If you don't die from a 120' fall, then you were really lucky, as we stated above, so why wouldn't you explain it in a more realistic way than a 120' free-fall. You fall off a 120' cliff, but you hit some trees on the way down, getting scraped up and landing in a relatively soft patch of mud at the bottom. "Bloodied" then the fireball bursts around you and, sure, you get burnt, and colapse with the last thought in your head being "This is it!" Then the ranger gives you a medic check (activating a surge) and you come to, shaken, bloodied (and burnt!) and you rest for six hours, the wounds bound. Let's call you the Warlord, so we don't even have MAGIC healing.

Next day you're sore, bandaged, salved, and don't have any eyebrows, but you're experience as a seasoned vet makes you soldier on, ready for another day of combat.

Fitz
 

FitzTheRuke said:
In third, you have exaclty ONE mechanical point in which any serious injury is done to your character... the point at which he drops below zero. [...] There is NO point at which he's INJURED, but in no danger of dying. (Loss of HP does not come with any minusses, you see.)
This is where and why you're wrong. You are assuming that "injury" equates to "minuses." It's a faulty assumption, and has never been true in D&D. Instead accept that "injury" equates to "needing significant time or magic to recover," and 3E models injury just fine.

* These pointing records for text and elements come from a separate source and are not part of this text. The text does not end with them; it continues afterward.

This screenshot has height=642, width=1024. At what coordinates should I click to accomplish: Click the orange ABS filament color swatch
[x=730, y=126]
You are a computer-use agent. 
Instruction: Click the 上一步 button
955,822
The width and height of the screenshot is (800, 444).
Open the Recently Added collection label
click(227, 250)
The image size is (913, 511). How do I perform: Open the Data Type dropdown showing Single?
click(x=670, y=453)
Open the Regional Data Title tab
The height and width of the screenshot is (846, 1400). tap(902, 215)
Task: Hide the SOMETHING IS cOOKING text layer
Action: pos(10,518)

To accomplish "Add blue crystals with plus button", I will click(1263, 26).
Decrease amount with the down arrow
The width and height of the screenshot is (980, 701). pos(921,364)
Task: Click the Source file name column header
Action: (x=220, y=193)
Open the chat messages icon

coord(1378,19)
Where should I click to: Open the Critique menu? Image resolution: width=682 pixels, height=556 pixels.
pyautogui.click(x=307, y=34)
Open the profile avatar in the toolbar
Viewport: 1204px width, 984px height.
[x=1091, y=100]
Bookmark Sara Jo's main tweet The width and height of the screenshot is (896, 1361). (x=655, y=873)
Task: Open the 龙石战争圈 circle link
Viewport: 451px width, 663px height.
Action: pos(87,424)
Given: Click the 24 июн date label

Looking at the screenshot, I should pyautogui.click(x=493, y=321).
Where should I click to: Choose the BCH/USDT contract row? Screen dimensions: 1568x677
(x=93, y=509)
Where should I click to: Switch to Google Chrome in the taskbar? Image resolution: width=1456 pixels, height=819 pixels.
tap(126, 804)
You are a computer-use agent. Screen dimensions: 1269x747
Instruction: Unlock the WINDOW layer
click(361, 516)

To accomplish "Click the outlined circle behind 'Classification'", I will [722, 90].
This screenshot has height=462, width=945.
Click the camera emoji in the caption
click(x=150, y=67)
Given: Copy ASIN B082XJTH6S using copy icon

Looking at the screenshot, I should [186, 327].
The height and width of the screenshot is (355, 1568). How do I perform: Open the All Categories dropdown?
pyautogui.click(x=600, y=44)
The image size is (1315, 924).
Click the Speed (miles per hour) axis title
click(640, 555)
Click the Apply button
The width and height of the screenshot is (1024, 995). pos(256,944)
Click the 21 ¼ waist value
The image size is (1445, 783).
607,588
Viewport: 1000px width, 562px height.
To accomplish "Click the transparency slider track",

(4E doesn't. In 4E there is no injury ... only "fine and dandy" until "dead." If that works for you, cool. Maybe you can accept that it doesn't work for lots of folks. Maybe even understand why.)
 

Kordeth said:
Consider the finest heroic action movie of the last 25 years, Die Hard. John McClane gets the ever-loving crap beaten out of him on several occasions, and yet he always manages to shake it off and get back into the fight. In 4E terms, he takes a "short rest," blows a few healing surges, and gets himself back up to full hit points. He's still battered all to hell and back, still suffering from cracked ribs, slashed-up feet, concussions and God knows what else, but he's such a big damn hero (and now I'm mixing metaphors) that he just refuses to let those injuries slow him down.

This is an awesome description of the 4E hp and healing mechanics.

ZappoHisbane said:
And why is it that posts such as these that make such fine points get ignored and the debate continues back and forth as if no one had ever seen them?

Because Kordeth's description was beyond reproach. :)

Hong said:
When the DM starts using Sergio Leone-style closeups on the face, that's when they're bloodied.

Dude, this was hilarious! :lol:
 

roguerouge said:
In short, in order for camping to work in the way it was intended to, as the reset button, the DM is going to have to create a "special snowflake" rule that applies just to the PCs and their selected villains or bust world-building plausibility wide open.

PCs and selected villains already are special snowflakes, by having action points.
 

Jeff Wilder said:
This is where and why you're wrong. You are assuming that "injury" equates to "minuses." It's a faulty assumption, and has never been true in D&D. Instead accept that "injury" equates to "needing significant time or magic to recover," and 3E models injury just fine.

I'll give you that, although a few days to naturally heal from the effects of a 120' fall is pretty darn fast, but you're right that it's better than six hours. Of course, who knows what the falling rules are like in 4E? I don't.